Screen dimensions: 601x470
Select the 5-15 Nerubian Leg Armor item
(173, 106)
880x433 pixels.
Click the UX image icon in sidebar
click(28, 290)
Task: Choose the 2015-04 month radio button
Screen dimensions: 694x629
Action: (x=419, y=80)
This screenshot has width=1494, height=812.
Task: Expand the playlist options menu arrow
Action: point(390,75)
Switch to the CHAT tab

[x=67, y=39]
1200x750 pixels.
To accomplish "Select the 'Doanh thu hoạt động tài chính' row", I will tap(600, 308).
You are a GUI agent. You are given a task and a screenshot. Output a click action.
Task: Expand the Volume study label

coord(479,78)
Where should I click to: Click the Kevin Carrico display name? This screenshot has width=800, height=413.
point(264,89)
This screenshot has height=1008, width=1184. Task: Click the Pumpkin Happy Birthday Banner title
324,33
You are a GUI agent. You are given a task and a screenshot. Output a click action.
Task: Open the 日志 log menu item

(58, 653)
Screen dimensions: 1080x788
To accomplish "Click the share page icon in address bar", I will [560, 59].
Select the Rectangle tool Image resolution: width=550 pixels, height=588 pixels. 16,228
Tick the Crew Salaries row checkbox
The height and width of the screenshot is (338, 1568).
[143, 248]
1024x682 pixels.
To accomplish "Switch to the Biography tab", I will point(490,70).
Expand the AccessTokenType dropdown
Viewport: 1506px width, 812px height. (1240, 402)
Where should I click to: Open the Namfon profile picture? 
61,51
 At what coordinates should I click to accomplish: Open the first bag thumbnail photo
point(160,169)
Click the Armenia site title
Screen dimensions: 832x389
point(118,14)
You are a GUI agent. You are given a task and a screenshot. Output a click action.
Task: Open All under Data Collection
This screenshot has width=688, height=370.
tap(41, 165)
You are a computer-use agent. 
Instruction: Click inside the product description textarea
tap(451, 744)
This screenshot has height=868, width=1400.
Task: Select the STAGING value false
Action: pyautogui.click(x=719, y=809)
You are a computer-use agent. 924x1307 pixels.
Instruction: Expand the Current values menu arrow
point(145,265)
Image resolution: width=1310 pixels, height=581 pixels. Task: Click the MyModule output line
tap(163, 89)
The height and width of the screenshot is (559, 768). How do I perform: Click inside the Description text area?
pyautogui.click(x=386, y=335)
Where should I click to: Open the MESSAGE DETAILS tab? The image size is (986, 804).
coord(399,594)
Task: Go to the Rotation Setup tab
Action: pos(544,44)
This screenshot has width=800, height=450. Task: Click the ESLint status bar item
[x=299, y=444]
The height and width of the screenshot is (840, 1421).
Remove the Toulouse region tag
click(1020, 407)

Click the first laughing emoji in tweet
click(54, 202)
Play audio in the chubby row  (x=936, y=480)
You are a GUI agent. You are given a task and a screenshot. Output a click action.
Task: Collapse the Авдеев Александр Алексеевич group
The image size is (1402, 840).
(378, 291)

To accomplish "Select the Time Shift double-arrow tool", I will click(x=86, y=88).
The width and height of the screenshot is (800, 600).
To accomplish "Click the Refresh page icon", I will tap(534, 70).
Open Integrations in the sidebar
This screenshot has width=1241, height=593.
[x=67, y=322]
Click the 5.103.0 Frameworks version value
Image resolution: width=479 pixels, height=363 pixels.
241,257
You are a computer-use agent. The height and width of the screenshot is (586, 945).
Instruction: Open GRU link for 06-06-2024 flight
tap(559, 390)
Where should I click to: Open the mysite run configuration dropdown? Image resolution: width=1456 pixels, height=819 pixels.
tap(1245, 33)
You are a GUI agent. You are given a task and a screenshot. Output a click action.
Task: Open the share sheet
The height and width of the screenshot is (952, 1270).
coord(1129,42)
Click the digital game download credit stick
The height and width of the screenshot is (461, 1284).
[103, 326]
=====
[Exercise instructions] Update the entries by replacing every occurrence of "GUI agent" with "UI agent" and leaving everything else unchanged.

[Answer to this problem]
Screen dimensions: 601x470
Select the 5-15 Nerubian Leg Armor item
(173, 106)
880x433 pixels.
Click the UX image icon in sidebar
click(28, 290)
Task: Choose the 2015-04 month radio button
Screen dimensions: 694x629
Action: (x=419, y=80)
This screenshot has width=1494, height=812.
Task: Expand the playlist options menu arrow
Action: point(390,75)
Switch to the CHAT tab

[x=67, y=39]
1200x750 pixels.
To accomplish "Select the 'Doanh thu hoạt động tài chính' row", I will tap(600, 308).
You are a UI agent. You are given a task and a screenshot. Output a click action.
Task: Expand the Volume study label

coord(479,78)
Where should I click to: Click the Kevin Carrico display name? This screenshot has width=800, height=413.
point(264,89)
This screenshot has height=1008, width=1184. Task: Click the Pumpkin Happy Birthday Banner title
324,33
You are a UI agent. You are given a task and a screenshot. Output a click action.
Task: Open the 日志 log menu item

(58, 653)
Screen dimensions: 1080x788
To accomplish "Click the share page icon in address bar", I will [560, 59].
Select the Rectangle tool Image resolution: width=550 pixels, height=588 pixels. 16,228
Tick the Crew Salaries row checkbox
The height and width of the screenshot is (338, 1568).
[143, 248]
1024x682 pixels.
To accomplish "Switch to the Biography tab", I will point(490,70).
Expand the AccessTokenType dropdown
Viewport: 1506px width, 812px height. (1240, 402)
Where should I click to: Open the Namfon profile picture? 
61,51
 At what coordinates should I click to accomplish: Open the first bag thumbnail photo
point(160,169)
Click the Armenia site title
Screen dimensions: 832x389
point(118,14)
You are a UI agent. You are given a task and a screenshot. Output a click action.
Task: Open All under Data Collection
This screenshot has width=688, height=370.
tap(41, 165)
You are a computer-use agent. 
Instruction: Click inside the product description textarea
tap(451, 744)
This screenshot has height=868, width=1400.
Task: Select the STAGING value false
Action: pyautogui.click(x=719, y=809)
You are a computer-use agent. 924x1307 pixels.
Instruction: Expand the Current values menu arrow
point(145,265)
Image resolution: width=1310 pixels, height=581 pixels. Task: Click the MyModule output line
tap(163, 89)
The height and width of the screenshot is (559, 768). How do I perform: Click inside the Description text area?
pyautogui.click(x=386, y=335)
Where should I click to: Open the MESSAGE DETAILS tab? The image size is (986, 804).
coord(399,594)
Task: Go to the Rotation Setup tab
Action: pos(544,44)
This screenshot has width=800, height=450. Task: Click the ESLint status bar item
[x=299, y=444]
The height and width of the screenshot is (840, 1421).
Remove the Toulouse region tag
click(1020, 407)

Click the first laughing emoji in tweet
click(54, 202)
Play audio in the chubby row  (x=936, y=480)
You are a UI agent. You are given a task and a screenshot. Output a click action.
Task: Collapse the Авдеев Александр Алексеевич group
The image size is (1402, 840).
(378, 291)

To accomplish "Select the Time Shift double-arrow tool", I will click(x=86, y=88).
The width and height of the screenshot is (800, 600).
To accomplish "Click the Refresh page icon", I will tap(534, 70).
Open Integrations in the sidebar
This screenshot has width=1241, height=593.
[x=67, y=322]
Click the 5.103.0 Frameworks version value
Image resolution: width=479 pixels, height=363 pixels.
241,257
You are a computer-use agent. The height and width of the screenshot is (586, 945).
Instruction: Open GRU link for 06-06-2024 flight
tap(559, 390)
Where should I click to: Open the mysite run configuration dropdown? Image resolution: width=1456 pixels, height=819 pixels.
tap(1245, 33)
You are a UI agent. You are given a task and a screenshot. Output a click action.
Task: Open the share sheet
The height and width of the screenshot is (952, 1270).
coord(1129,42)
Click the digital game download credit stick
The height and width of the screenshot is (461, 1284).
[103, 326]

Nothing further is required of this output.